During the previous centuries the serfs, who fled from their owners and managed to live in Riga city for a year and a day without being claimed by their lord, became free. In some periods this "hiding time" was two years and one day, sometimes the owners got back their property after this safe time. And, in general, it was not an easy task to escape the lord. However the number of escaped serfs was enough to create the population of free Latvians in Riga city. At the end of the 18th century there were more than 8000 Latvians in Riga who were mainly the descendants of escaped serfs. The total number of Riga population was 27,800 at that time /Balodis/.
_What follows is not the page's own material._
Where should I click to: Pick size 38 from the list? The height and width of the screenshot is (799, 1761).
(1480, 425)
There was a well known group of free Latvians who were members of the guild of mast brockers (sorters). The best source of genealogical information about them seems to be a paper of Melita Svarāne /Svarāne 1/. In this paper the following families are reviewed: Steinhauer, Dalbiņš, Gruendel (Grindelis), Muyschel, Kalniņš, Purītis.
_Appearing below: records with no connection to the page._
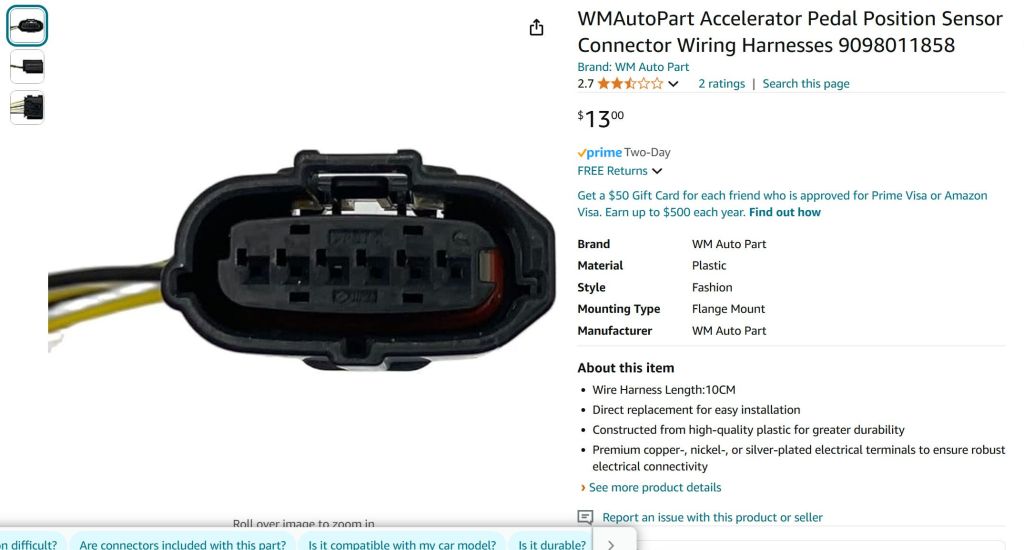Ask "Is it compatible with my car model?"
This screenshot has height=550, width=1024.
402,544
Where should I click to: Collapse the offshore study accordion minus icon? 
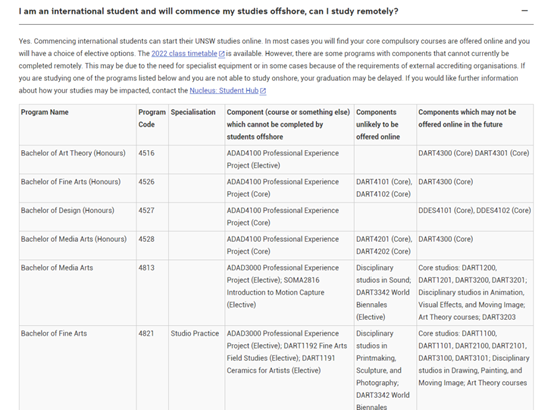click(525, 11)
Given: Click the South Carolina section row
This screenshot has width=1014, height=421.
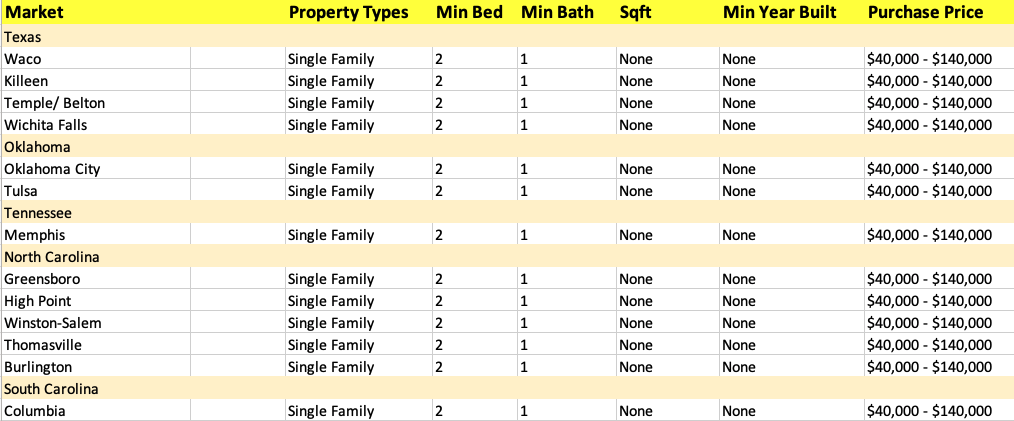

From the paper one can conclude that these initially Latvian families as a rule dissolved in Germans by marriages in the course of the 19th century. I was really surprised when found 6 individuals of the name Muyschel in the Internet telephone directory of Germany. I am pretty sure that the name in no way sounds as a German one. At the same time, only 2 individuals with the Latvian spelling of this name (Muižels or Muiželis) were found in the Address book of Riga city 1935.

2.

The owner of a serf could grant him/her freedom, say, for good and enthusiastic work. Such cases are known and maybe were not very seldom. It is mentioned in the will of Samuel Strauch that his home servants should be set free after his death. The text of the will is available on this site (in German).
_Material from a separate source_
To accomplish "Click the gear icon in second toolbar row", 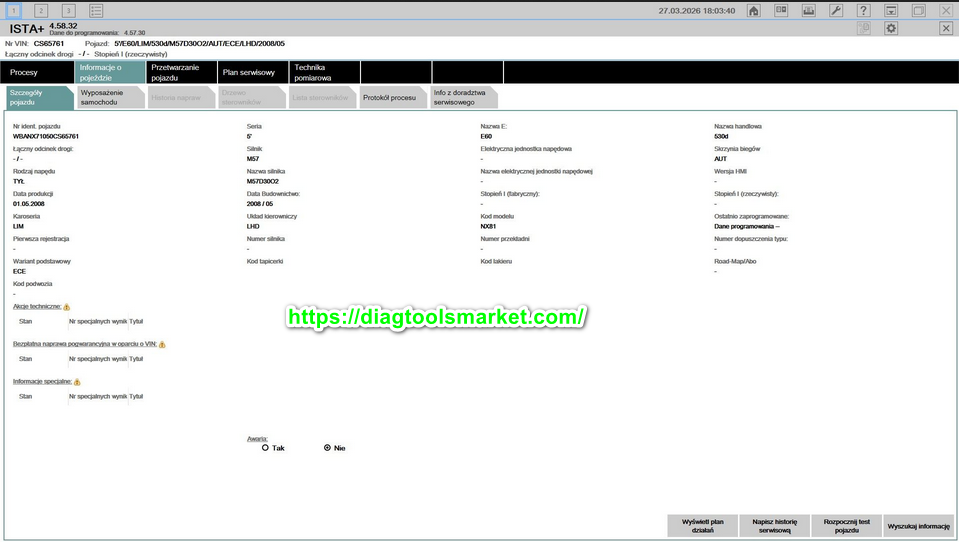I will point(891,28).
The signatures on the circular letters from my document collection once distributed in Trikata parish show rather many Latvian names a good time before the serfdom was abolished and before the total naming of former serfs was completed, but I should study more the signatures. The holders of these names were manor managers or had similar very good positions. I suppose that they were set free for being useful.

3.

Theoretically, a serf could buy the freedom for the money that seemed sufficient to the owner. Theoretically again, a Latvian serf could earn the necessary money, if he begun a successful business in trade, with permission of his owner, of course. The laws of Russia allowed (from 1763) every Christian to trade if he had necessary capital. However a Latvian serf bought his freedom only in very rare cases.

4.

Another free Latvians known as "kuršu ķoniņi" were inhabitants of 3 pagasti in Kuldiga [Goldingen] apriņķis. They are thought to be the descendants of the superiors of the Kurs tribe in Kurland - the same tribe that gave the name Kurland to their land. All of them were peasants possessing independent farms (did not belong to any lord), but they were not allowed to own serfs. Their family names were Aparjods, Peniķis, Tontegode, Vidiņš, Dragūns, Saukants etc. If you have found the names Aparjods or Peniķis in your family tree, you may be sure this people should be descendants of ķoniņi. Tontegode is a name easily found by any Internet search engine and seems to be not rare in Scandinavia. Vidiņš is a common Latvian name. These were the modern spellings of the names. Unfortunately, I do not know how these names were spelled in German 200 years ago.

5.

Recruited soldiers became free persons after they terminated the military service, and they could settle everywhere in the Empire. This right, however, did not have time to work in Vidzeme [Livland] and Kurzeme [Kurland], because the recruiting was started at 1795, and the serfdom was abolished in 1817-1819 i.e. 24 years later, while the service time was 25 years. Much more important was the rule that the men who were not recruited, because they paid the appropriate amount of money, also became free. In Latgale, as in the whole Vitebskas province, the serfdom was abolished in 1861, so there relatively many free soldiers could be found, but, to tell the truth, I do not know anybody.